◆ Goal of the exercise ◆
Your answer must be an exact transcription of every record.

(Saved data entries)

******

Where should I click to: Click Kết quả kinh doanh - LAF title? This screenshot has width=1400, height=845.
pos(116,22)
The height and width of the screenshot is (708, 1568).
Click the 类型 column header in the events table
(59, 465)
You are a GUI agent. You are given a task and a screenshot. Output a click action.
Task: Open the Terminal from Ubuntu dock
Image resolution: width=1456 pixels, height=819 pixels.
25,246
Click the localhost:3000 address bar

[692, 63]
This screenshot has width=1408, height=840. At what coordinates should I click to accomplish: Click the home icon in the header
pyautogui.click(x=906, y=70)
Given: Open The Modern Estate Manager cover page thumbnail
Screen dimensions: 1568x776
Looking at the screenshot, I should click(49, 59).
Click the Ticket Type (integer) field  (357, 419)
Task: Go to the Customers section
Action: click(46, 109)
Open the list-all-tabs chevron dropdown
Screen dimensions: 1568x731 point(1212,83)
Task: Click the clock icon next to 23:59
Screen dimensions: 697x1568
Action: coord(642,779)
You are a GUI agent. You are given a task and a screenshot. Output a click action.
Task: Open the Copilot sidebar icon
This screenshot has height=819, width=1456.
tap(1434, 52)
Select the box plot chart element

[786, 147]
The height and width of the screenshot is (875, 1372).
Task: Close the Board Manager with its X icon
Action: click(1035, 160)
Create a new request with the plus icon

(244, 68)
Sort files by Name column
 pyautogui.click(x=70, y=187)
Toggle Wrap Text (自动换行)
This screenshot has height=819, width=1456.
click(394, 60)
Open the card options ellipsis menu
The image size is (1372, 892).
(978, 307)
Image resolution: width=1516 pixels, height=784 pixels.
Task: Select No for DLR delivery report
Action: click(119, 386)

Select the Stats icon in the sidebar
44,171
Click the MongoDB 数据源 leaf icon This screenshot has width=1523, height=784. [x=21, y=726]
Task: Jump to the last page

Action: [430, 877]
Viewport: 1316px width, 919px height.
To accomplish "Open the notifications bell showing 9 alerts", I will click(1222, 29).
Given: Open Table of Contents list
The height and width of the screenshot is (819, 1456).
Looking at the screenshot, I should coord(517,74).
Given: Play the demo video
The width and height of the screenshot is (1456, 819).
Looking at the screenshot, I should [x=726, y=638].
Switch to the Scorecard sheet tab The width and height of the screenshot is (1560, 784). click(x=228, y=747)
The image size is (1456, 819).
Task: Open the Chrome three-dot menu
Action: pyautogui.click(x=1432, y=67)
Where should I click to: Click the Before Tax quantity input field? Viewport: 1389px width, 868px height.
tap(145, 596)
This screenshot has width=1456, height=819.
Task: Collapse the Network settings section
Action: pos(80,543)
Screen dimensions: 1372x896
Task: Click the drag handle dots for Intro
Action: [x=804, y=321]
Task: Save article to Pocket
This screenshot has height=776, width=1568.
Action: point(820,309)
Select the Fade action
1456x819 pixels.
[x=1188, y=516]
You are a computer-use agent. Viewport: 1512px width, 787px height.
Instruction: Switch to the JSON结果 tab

******

◆ Exercise response ◆
Where should I click to: Click Kết quả kinh doanh - LAF title? This screenshot has width=1400, height=845.
pos(116,22)
The height and width of the screenshot is (708, 1568).
Click the 类型 column header in the events table
(59, 465)
You are a GUI agent. You are given a task and a screenshot. Output a click action.
Task: Open the Terminal from Ubuntu dock
Image resolution: width=1456 pixels, height=819 pixels.
25,246
Click the localhost:3000 address bar

[692, 63]
This screenshot has width=1408, height=840. At what coordinates should I click to accomplish: Click the home icon in the header
pyautogui.click(x=906, y=70)
Given: Open The Modern Estate Manager cover page thumbnail
Screen dimensions: 1568x776
Looking at the screenshot, I should click(49, 59).
Click the Ticket Type (integer) field  (357, 419)
Task: Go to the Customers section
Action: click(46, 109)
Open the list-all-tabs chevron dropdown
Screen dimensions: 1568x731 point(1212,83)
Task: Click the clock icon next to 23:59
Screen dimensions: 697x1568
Action: coord(642,779)
You are a GUI agent. You are given a task and a screenshot. Output a click action.
Task: Open the Copilot sidebar icon
This screenshot has height=819, width=1456.
tap(1434, 52)
Select the box plot chart element

[786, 147]
The height and width of the screenshot is (875, 1372).
Task: Close the Board Manager with its X icon
Action: click(1035, 160)
Create a new request with the plus icon

(244, 68)
Sort files by Name column
 pyautogui.click(x=70, y=187)
Toggle Wrap Text (自动换行)
This screenshot has height=819, width=1456.
click(394, 60)
Open the card options ellipsis menu
The image size is (1372, 892).
(978, 307)
Image resolution: width=1516 pixels, height=784 pixels.
Task: Select No for DLR delivery report
Action: click(119, 386)

Select the Stats icon in the sidebar
44,171
Click the MongoDB 数据源 leaf icon This screenshot has width=1523, height=784. [x=21, y=726]
Task: Jump to the last page

Action: [430, 877]
Viewport: 1316px width, 919px height.
To accomplish "Open the notifications bell showing 9 alerts", I will click(1222, 29).
Given: Open Table of Contents list
The height and width of the screenshot is (819, 1456).
Looking at the screenshot, I should coord(517,74).
Given: Play the demo video
The width and height of the screenshot is (1456, 819).
Looking at the screenshot, I should [x=726, y=638].
Switch to the Scorecard sheet tab The width and height of the screenshot is (1560, 784). click(x=228, y=747)
The image size is (1456, 819).
Task: Open the Chrome three-dot menu
Action: pyautogui.click(x=1432, y=67)
Where should I click to: Click the Before Tax quantity input field? Viewport: 1389px width, 868px height.
tap(145, 596)
This screenshot has width=1456, height=819.
Task: Collapse the Network settings section
Action: pos(80,543)
Screen dimensions: 1372x896
Task: Click the drag handle dots for Intro
Action: [x=804, y=321]
Task: Save article to Pocket
This screenshot has height=776, width=1568.
Action: point(820,309)
Select the Fade action
1456x819 pixels.
[x=1188, y=516]
You are a computer-use agent. Viewport: 1512px width, 787px height.
Instruction: Switch to the JSON结果 tab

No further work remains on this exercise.